All these homeless kids living on the street don't want to be 'rescued'.
This is the first realization that I had after I arrived in São Paulo after leaving my job and country to help kids that I was sure were desperately wanting people to come and give them a chance at escaping their situations. But the truth is that they don't want to be off the streets. All these 7, 8 ,9-year-olds are quite satisfied with the life they've grown accustomed to, irrespective of the fact that it ends 50 years shorter than the average life. They may never have an education, a family, a happy home, professional respect or a 21st birthday, but the appeal of this life on the street over shadows any pursuit that we would deem valuable or important in this life.
Why? What is keeping them so shut off from the truth that they are not better off on the streets?

I volunteer at a rescue house for street kids. We have 7 kids in the house at the moment, even though there are hundreds on the street in the city. Even more, now, because of the new year. We just received a new boy, who we'll call "M", who had run away from an abusive home situation and was desperate to stay as far away from home as possible. This makes our work a lot harder, because we have to find his family without his help, now, and try work with their indifferences while housing him and reassuring him we're on his side. M is very quiet, and avoids any physical contact with anybody. He seems to have started trusting me, because I don't try get too close to him.

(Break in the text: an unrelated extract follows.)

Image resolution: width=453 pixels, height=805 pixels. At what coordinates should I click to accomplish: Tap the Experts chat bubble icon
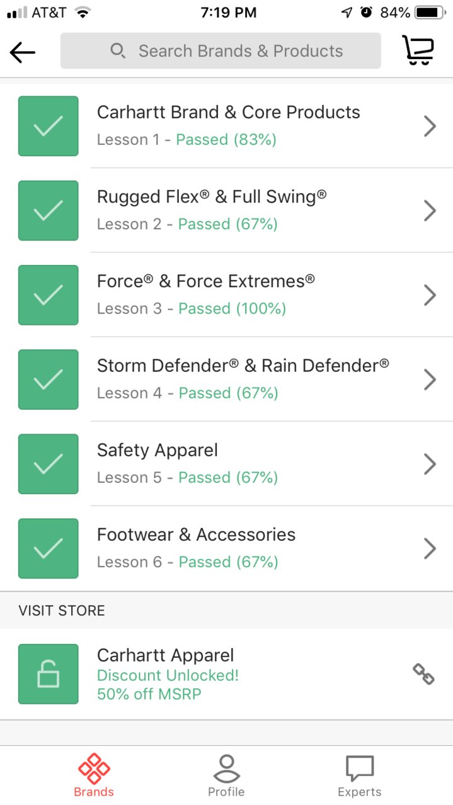point(360,768)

So I asked him, "do you like it here?"

"I like some of it."
"What don't you like?"
"They make us eat tomatoes."
He then runs away from me. Just this conversation was too much too soon. But it showed a small insight into why a rescue house is less attractive than the street. On the street, nobody makes you do anything. You can do whatever you want.

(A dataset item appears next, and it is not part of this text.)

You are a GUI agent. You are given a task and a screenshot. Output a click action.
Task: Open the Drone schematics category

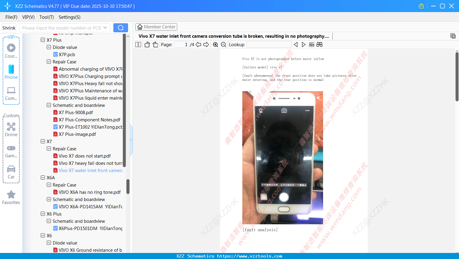click(11, 129)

With the benefit of having a healthy upbringing, as most of us have had (and lets be honest, your family may have had issues, but if you're sitting here reading this, you're educated, with access to technology, thus money, education and opportunities. You've had a comparatively healthy upbringing) we know that a certain amount of rules is good. It teaches discipline, respect, self control and shows maturity. But that's the long term effects, and the alternative option these street kids have is immediate freedom from rules. Even if it means sleeping with dog blankets under a bridge on rainy nights. How can they not see that this is not a good long-term plan? What may feel like freedom right now is actually the very chains that are going to end their life short. This freedom will prevent any chance of a healthy life.

Who are we to judge? The mere mention of the name, "Jesus", puts many of us on immediate defense. Yet God created us and loves us and simply wants the best long term plan for us, right? But we know that if we truly turn to God, He's going to ask us to do things that go against what we want right now. He's going to ask us to leave this immediate freedom we feel, and do things that require self-control, discipline, respect.

If you haven't reached the conclusion of this point already, let me help. Freedom without God is blind-sighted and secretly an inescapable prison of chains. I can personally vouch for that. A life that follows the 'rules' of God is the pursuit of true freedom. Free from addiction, free from pain, depression and death.

I watch M run away, and my heart is filled with joy. He gives us a lot of trouble at the house because of how cut off he is right now, but he's not on the streets anymore. He found one of our volunteers, and begged them to find him a home. They gave him their number and he phoned them every single day until we had sorted out the paperwork to take him in. He's lost the street's independence, highs and freedom, but he's gained a future of hope, potential and freedom.